The decoder part was then modeled in Verilog HDL, simulated in ModelSim and synthesized for Xilinx Virtex 4 FPGA. Table VI summarizes the logic resource report from Xilinx synthesis tool. The placement-and-routing software reported a critical path of 10.35 ns for the 4-D 8PSK TCM decoder design. Therefore, the implementation can achieve a maximum throughput of 11×1/(10.35×10 -9 ) = 1.062 Gbps.

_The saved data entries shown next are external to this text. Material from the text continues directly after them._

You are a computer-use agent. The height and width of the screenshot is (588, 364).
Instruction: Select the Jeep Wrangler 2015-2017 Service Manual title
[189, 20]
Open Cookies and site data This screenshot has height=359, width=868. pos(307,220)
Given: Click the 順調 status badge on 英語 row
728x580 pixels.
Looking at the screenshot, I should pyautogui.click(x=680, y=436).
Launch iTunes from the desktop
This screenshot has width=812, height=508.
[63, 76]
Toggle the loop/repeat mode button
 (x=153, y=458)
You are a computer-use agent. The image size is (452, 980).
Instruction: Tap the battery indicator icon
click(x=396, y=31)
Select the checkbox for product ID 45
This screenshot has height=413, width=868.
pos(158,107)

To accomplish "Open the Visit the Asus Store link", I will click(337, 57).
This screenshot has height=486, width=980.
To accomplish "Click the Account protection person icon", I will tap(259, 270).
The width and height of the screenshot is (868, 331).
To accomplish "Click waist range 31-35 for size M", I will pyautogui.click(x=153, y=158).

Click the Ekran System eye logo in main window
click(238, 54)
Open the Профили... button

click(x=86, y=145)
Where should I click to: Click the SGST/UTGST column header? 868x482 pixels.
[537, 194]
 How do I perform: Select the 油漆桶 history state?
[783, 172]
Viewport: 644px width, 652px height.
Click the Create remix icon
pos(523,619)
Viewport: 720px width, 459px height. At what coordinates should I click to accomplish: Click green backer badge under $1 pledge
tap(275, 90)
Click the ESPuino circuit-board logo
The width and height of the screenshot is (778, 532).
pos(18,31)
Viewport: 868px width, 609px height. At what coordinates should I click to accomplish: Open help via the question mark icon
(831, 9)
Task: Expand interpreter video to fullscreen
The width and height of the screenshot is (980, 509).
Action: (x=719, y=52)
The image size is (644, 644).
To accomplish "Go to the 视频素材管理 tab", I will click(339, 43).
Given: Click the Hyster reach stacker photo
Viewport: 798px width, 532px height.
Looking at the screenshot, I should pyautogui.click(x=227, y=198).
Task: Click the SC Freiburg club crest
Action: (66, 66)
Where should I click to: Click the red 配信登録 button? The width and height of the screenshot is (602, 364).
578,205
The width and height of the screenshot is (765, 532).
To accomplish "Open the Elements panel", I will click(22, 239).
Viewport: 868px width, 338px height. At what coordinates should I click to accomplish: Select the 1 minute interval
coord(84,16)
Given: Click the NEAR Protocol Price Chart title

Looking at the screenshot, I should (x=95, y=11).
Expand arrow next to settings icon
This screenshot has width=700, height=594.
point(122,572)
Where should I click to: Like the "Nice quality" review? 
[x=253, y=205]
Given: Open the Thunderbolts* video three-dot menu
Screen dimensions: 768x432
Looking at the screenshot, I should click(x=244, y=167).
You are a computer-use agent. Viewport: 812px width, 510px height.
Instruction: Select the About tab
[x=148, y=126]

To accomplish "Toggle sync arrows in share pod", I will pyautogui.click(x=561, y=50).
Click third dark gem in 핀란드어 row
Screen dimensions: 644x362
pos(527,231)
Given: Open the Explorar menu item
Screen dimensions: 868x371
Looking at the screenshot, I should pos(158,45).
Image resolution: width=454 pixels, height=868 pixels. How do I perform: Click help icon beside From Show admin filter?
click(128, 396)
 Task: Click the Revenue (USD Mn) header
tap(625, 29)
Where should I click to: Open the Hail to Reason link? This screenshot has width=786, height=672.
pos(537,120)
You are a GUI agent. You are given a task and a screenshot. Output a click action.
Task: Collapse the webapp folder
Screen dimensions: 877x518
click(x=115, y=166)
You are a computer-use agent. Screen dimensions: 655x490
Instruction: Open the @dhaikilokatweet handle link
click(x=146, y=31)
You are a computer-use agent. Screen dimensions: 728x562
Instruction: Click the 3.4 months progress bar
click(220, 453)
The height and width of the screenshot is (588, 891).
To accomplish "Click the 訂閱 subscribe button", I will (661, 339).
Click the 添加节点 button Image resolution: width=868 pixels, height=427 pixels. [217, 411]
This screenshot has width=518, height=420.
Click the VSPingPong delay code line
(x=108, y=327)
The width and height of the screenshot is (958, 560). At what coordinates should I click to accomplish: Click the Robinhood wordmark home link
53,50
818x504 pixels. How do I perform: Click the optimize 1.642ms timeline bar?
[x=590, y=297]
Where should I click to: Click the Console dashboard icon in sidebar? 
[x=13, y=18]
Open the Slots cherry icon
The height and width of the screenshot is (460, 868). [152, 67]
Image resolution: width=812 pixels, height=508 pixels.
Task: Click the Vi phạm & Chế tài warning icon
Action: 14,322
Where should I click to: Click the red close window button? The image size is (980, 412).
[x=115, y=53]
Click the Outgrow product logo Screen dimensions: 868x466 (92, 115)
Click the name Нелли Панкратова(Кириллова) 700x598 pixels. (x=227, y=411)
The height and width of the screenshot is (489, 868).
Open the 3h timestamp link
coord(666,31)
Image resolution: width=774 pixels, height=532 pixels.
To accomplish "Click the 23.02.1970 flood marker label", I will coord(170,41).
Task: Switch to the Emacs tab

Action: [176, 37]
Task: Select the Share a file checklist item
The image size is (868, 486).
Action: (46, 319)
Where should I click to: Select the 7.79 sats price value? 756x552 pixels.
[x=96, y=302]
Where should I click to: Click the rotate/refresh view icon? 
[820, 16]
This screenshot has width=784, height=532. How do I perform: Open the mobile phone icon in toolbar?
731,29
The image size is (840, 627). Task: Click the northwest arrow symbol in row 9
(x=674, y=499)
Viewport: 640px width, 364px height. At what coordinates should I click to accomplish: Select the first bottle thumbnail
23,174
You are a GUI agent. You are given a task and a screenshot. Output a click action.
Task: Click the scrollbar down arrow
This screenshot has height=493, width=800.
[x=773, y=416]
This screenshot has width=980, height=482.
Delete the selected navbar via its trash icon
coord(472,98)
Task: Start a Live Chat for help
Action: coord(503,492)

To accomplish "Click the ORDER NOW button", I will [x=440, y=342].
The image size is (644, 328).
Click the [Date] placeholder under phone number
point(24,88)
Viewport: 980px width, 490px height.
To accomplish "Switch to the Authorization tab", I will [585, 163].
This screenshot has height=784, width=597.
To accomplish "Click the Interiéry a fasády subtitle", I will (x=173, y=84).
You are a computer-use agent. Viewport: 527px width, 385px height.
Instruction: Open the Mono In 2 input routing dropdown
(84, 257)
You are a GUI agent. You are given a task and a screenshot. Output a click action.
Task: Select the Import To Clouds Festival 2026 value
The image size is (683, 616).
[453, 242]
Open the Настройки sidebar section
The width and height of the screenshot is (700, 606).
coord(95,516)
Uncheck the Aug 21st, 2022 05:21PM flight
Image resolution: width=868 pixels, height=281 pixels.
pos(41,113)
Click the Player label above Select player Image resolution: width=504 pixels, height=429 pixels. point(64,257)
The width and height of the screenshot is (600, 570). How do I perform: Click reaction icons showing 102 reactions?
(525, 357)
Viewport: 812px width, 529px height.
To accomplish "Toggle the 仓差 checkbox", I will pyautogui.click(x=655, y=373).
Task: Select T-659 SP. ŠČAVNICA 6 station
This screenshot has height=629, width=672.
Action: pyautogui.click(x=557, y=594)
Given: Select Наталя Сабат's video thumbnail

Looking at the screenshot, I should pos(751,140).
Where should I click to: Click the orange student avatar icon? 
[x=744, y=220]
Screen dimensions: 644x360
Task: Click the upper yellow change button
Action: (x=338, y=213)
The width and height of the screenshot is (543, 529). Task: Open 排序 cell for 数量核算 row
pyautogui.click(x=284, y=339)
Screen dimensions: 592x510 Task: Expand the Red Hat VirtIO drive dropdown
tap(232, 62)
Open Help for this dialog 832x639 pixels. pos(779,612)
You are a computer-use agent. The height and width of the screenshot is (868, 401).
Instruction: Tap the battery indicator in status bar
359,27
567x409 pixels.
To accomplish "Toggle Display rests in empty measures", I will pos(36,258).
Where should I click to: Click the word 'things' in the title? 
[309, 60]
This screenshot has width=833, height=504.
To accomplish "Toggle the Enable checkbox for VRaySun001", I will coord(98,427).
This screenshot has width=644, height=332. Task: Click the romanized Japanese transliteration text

Since the TMU and VD are actually designed to meet the requirements for all cases, the maximum throughput for Rm = 8/9 case is: 8×1/(10.35×10 -9 ) = 772.95 Mbps, which is much faster than the 460 Mbps data rate reported in [11] . 
CONCLUSION
In this paper, a high speed low-complexity 4-D 8PSK TCM decoder is implemented in FPGA. The pipelining technique is used in TMU to improve the throughput, and a new architecture is proposed for TMU to reduce the computation complexity without sacrificing the BER performance. In the VD, a fully parallel structure is used. Inside the VD, a 2-level comparison scheme is adopted in the ACSU, instead of the traditional binary tree architecture, which takes 3-level comparisons, to further increase the clock speed. The FPGA implementation with Xilinx Virtex 4 can achieve a throughput over 1 Gbps.